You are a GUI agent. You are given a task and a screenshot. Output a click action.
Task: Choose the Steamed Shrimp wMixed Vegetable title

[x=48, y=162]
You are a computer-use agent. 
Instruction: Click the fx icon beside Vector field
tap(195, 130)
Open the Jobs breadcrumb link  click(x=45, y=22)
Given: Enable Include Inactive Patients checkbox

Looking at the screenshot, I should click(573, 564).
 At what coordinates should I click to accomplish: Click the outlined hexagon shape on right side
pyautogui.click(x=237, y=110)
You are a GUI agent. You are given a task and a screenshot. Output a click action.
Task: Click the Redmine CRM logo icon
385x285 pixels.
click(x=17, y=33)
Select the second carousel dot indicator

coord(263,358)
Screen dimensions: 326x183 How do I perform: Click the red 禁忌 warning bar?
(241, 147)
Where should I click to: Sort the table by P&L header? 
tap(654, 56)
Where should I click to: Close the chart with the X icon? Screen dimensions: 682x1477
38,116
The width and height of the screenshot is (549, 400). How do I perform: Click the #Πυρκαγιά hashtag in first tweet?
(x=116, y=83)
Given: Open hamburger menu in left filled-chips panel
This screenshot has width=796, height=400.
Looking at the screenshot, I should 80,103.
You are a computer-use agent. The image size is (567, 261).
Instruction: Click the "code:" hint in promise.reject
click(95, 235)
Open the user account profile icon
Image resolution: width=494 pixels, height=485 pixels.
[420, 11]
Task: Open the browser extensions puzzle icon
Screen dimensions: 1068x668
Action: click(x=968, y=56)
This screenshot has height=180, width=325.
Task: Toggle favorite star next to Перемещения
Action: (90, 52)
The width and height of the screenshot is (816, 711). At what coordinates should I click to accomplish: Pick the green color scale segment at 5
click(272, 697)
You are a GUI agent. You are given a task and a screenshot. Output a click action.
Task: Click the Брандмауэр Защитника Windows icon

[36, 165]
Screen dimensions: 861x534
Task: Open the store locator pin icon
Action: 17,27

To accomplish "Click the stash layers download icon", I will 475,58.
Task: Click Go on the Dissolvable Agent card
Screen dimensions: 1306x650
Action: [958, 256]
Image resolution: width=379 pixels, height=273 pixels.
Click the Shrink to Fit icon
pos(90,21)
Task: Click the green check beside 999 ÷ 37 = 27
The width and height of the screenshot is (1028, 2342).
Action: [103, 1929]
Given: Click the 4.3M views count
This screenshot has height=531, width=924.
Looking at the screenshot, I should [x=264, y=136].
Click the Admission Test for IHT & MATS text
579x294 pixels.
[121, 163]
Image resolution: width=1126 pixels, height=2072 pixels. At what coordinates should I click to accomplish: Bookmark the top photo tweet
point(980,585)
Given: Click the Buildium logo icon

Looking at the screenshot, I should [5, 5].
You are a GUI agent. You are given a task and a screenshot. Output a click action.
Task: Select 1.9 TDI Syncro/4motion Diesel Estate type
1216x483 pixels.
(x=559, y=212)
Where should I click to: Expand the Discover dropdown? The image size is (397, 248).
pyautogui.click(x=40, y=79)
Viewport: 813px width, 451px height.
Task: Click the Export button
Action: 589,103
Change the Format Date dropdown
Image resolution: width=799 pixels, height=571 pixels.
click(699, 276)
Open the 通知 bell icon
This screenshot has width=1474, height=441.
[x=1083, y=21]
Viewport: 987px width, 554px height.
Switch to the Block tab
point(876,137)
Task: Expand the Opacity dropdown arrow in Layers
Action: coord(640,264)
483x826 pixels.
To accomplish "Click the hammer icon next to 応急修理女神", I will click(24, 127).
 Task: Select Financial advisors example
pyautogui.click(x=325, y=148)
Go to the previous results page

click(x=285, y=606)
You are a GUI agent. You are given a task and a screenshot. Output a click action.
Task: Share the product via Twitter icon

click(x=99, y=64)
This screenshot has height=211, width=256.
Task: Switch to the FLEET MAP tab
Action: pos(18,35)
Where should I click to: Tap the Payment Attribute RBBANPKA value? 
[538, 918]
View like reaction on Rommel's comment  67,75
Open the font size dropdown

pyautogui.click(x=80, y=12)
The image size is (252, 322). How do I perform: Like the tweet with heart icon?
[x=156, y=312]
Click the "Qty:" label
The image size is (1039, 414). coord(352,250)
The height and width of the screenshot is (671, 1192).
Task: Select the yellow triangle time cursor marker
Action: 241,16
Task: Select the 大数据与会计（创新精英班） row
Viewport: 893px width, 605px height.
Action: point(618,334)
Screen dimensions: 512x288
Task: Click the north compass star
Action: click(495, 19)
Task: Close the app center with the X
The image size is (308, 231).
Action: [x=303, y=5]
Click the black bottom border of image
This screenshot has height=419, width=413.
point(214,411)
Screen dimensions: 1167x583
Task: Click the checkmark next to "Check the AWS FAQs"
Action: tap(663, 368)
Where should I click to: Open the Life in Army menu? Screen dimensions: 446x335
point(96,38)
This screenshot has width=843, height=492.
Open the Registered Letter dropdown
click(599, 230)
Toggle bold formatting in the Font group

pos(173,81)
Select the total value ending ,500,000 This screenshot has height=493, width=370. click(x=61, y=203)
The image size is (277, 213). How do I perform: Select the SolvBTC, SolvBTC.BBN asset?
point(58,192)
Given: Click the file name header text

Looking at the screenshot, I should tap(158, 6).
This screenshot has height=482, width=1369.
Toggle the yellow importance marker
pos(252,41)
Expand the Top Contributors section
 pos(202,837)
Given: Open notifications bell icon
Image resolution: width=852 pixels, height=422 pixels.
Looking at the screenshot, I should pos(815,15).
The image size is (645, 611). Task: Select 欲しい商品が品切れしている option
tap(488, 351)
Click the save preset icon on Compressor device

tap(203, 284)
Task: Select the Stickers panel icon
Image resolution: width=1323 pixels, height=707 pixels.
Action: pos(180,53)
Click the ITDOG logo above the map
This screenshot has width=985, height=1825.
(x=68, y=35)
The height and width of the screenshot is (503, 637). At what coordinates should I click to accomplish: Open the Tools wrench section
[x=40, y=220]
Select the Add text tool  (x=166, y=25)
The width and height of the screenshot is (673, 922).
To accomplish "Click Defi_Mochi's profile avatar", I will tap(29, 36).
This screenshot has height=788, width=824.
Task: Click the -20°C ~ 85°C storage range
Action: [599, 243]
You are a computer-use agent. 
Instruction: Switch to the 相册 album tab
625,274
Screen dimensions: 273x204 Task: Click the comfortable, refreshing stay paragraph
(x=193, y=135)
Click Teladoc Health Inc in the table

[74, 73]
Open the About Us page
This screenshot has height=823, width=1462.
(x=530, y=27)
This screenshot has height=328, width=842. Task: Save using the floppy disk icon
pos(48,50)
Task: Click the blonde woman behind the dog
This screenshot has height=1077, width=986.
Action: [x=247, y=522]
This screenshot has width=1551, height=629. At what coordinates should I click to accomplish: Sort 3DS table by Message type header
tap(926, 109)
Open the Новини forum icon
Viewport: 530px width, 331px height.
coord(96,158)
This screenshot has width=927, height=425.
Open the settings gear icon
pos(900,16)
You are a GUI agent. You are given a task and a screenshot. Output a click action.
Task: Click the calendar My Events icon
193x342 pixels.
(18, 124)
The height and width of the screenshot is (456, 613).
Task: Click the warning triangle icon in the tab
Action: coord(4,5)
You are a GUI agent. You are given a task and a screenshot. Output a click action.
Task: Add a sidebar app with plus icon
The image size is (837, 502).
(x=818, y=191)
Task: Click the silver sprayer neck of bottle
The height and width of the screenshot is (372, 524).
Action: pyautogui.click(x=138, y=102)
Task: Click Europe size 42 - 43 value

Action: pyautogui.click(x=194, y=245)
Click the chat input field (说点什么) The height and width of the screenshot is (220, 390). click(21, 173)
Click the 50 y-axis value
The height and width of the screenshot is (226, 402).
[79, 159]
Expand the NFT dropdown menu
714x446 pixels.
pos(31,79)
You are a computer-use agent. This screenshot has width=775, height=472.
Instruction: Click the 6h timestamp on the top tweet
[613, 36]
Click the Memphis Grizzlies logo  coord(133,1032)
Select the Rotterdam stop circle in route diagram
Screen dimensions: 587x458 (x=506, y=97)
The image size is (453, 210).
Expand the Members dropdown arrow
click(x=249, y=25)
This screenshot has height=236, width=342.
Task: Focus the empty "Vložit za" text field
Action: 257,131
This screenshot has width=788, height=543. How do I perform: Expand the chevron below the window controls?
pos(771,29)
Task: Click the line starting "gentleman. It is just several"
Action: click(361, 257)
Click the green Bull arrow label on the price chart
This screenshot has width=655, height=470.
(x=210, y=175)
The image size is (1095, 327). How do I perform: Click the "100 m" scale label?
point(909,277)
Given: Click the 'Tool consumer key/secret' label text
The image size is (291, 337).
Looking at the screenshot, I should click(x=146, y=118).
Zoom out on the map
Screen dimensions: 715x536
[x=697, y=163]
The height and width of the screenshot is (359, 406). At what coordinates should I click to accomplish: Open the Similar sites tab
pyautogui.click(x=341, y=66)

########################################

# TASK
Would you show all lines of the material above that contain the word "bell"?

# SOLUTION FOR THIS PROBLEM
Open the 通知 bell icon
Given: Open notifications bell icon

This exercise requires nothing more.